Segmentation of cracks in 3d images of fiber reinforced concrete using deep learning

TL;DR

This paper presents a 3D deep learning approach using a modified U-Net to accurately segment cracks in computed tomography images of fiber reinforced concrete, enabling better structural analysis without destructive testing.

Contribution

The study adapts a 3D U-Net for crack segmentation in CT images and demonstrates its effectiveness on both synthetic and real concrete samples.

Findings

Successful training on semi-synthetic data improves real crack detection.

The method accurately segments cracks in diverse concrete types.
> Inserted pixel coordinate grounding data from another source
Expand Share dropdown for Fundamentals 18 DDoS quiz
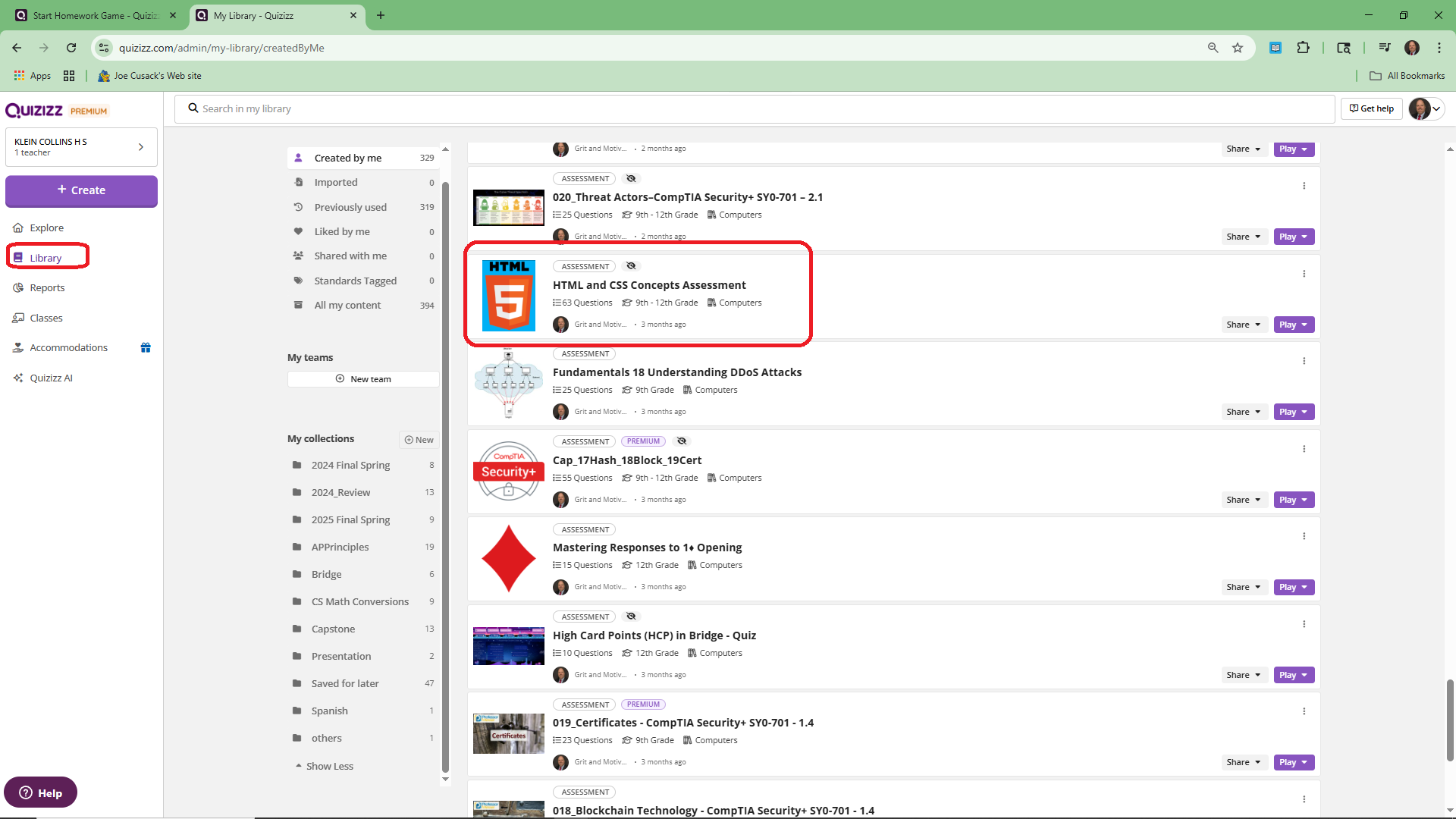 [x=1243, y=412]
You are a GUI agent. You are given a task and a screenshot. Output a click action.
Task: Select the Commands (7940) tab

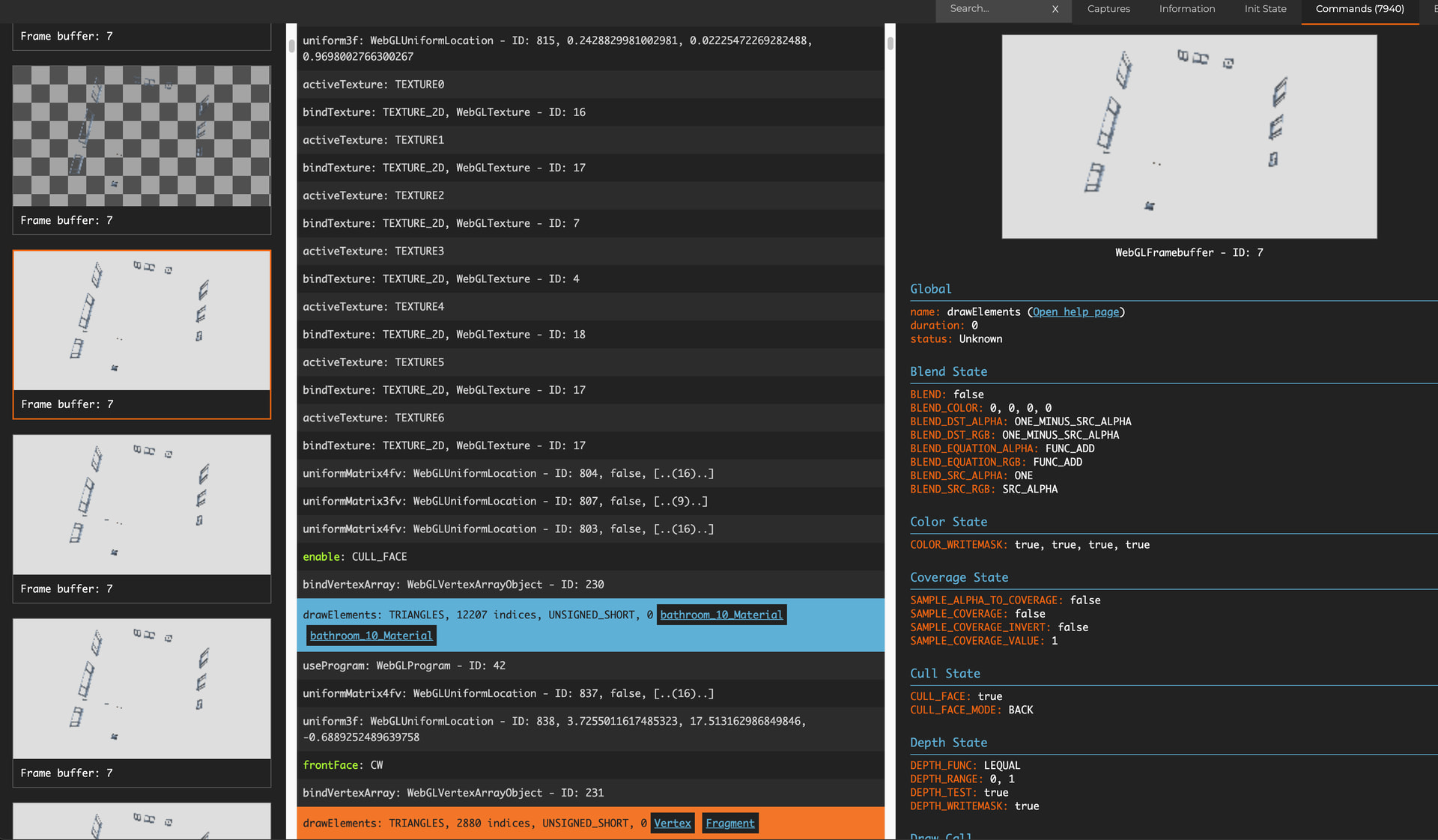pyautogui.click(x=1359, y=9)
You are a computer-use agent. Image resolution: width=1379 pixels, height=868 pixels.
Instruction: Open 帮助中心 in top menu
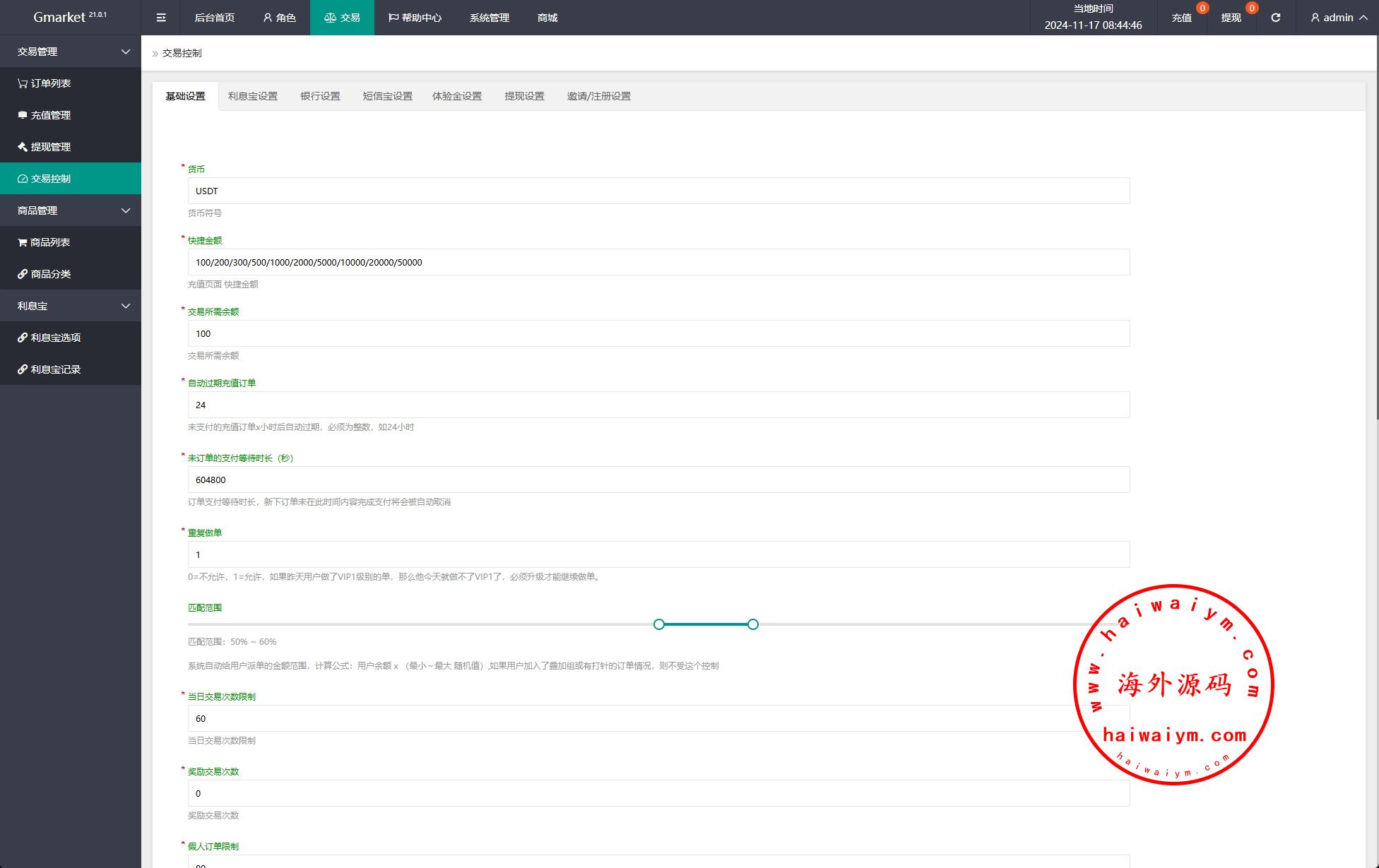pos(415,18)
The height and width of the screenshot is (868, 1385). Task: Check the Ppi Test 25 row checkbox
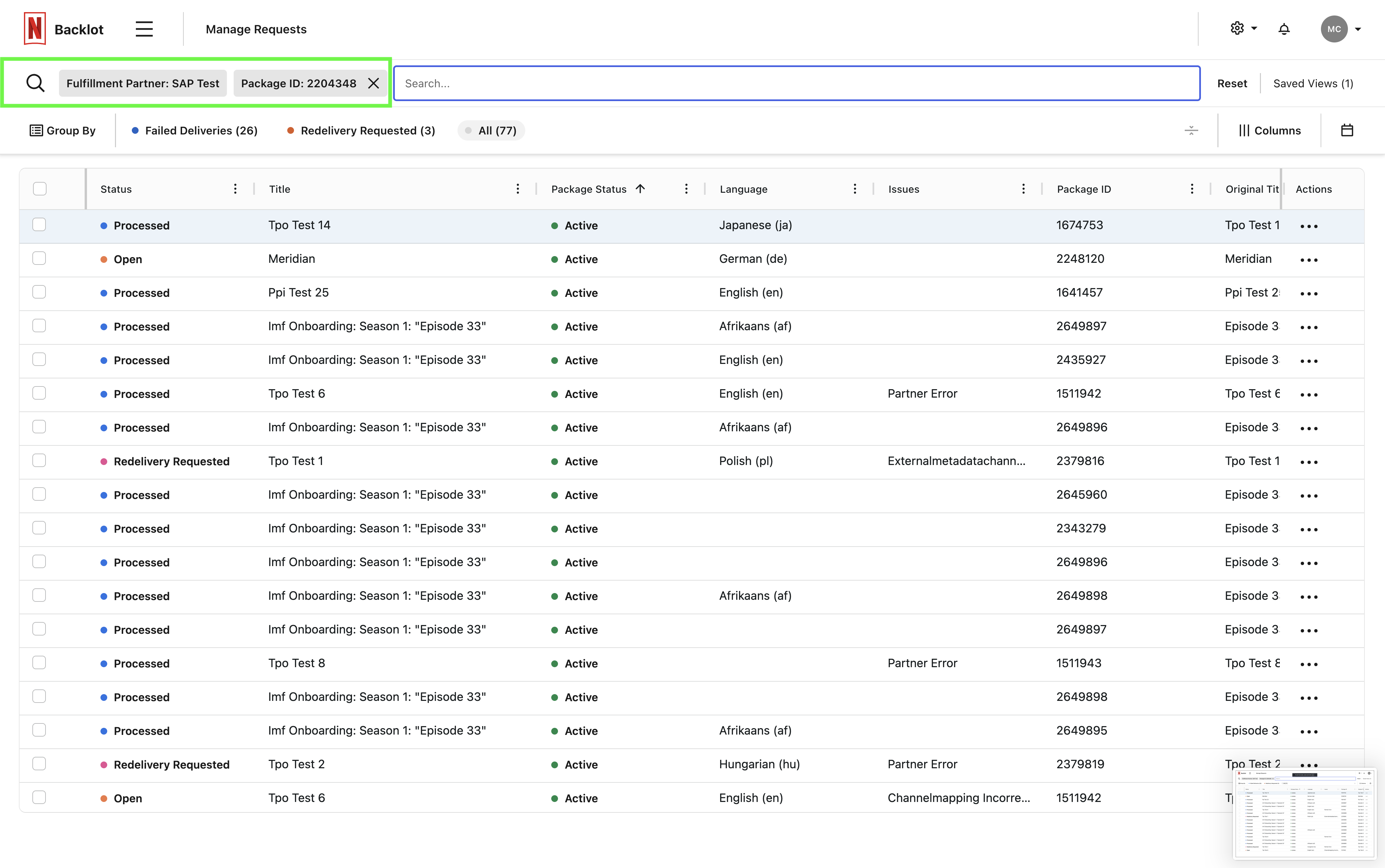coord(39,292)
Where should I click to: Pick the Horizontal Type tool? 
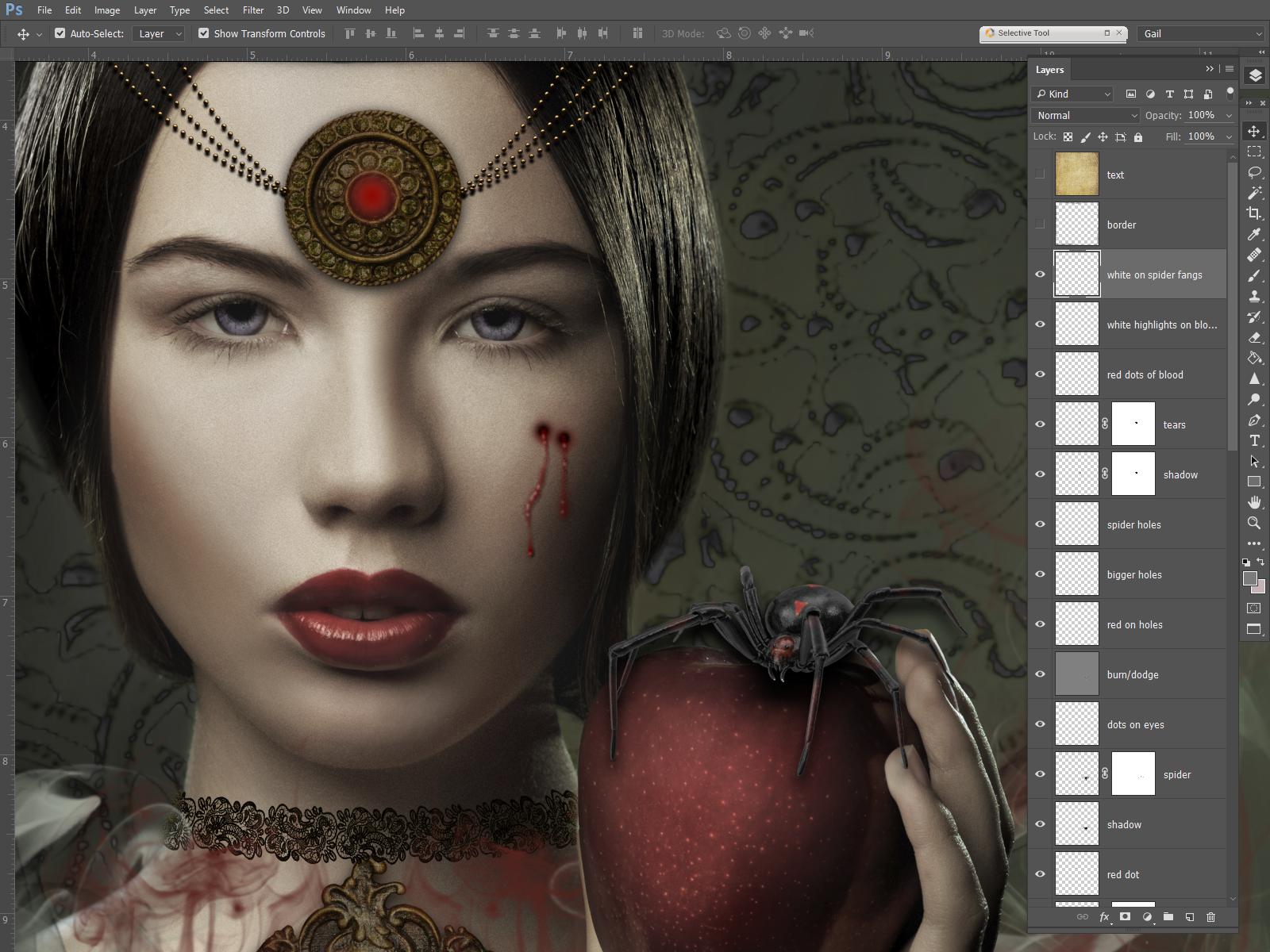1254,441
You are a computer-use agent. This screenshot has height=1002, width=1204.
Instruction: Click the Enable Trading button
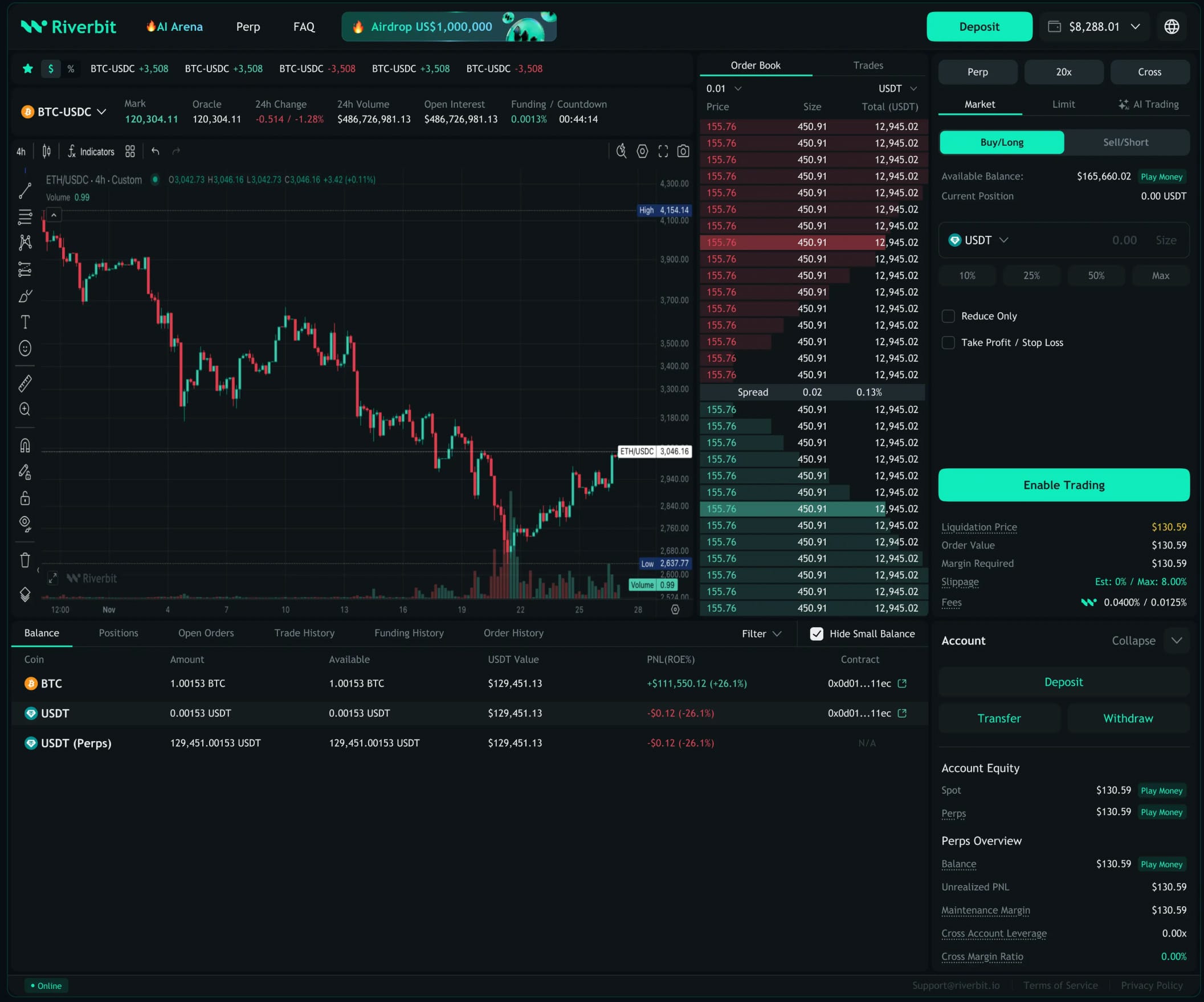tap(1063, 485)
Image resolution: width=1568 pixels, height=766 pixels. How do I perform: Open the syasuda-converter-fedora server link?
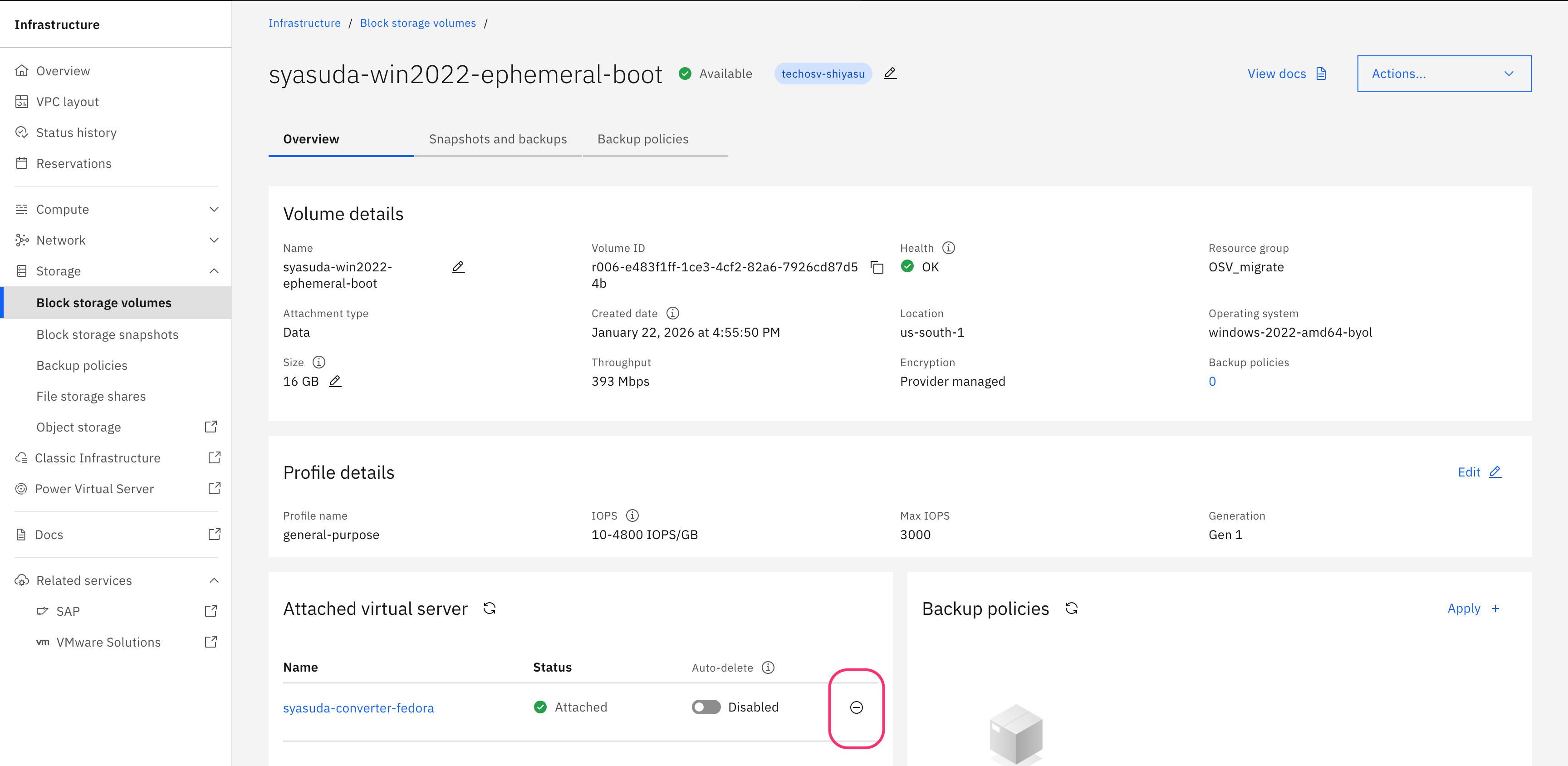pos(358,708)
Deep learning enhances non-destructive structural analysis.

Abstract

Cracks in concrete structures are very common and are an integral part of this heterogeneous material. Characteristics of cracks induced by standardized tests yield valuable information about the tested concrete formulation and its mechanical properties. Observing cracks on the surface of the concrete structure leaves a wealth of structural information unused. Computed tomography enables looking into the sample without interfering or destroying the microstructure. The reconstructed tomographic images are 3d images, consisting of voxels whose gray values represent local X-ray absorption. In order to identify voxels belonging to the crack, so to segment the crack structure in the images, appropriate algorithms need to be developed. Convolutional neural networks are known to solve this type of task very well given enough and consistent training data. We adapted a 3d version of the well-known U-Net and trained it on semi-synthetic 3d images of real concrete samples equipped with simulated crack structures. Here, we explain the general approach. Moreover, we show how to teach the network to detect also real crack systems in 3d images of varying types of real concrete, in particular of fiber reinforced concrete.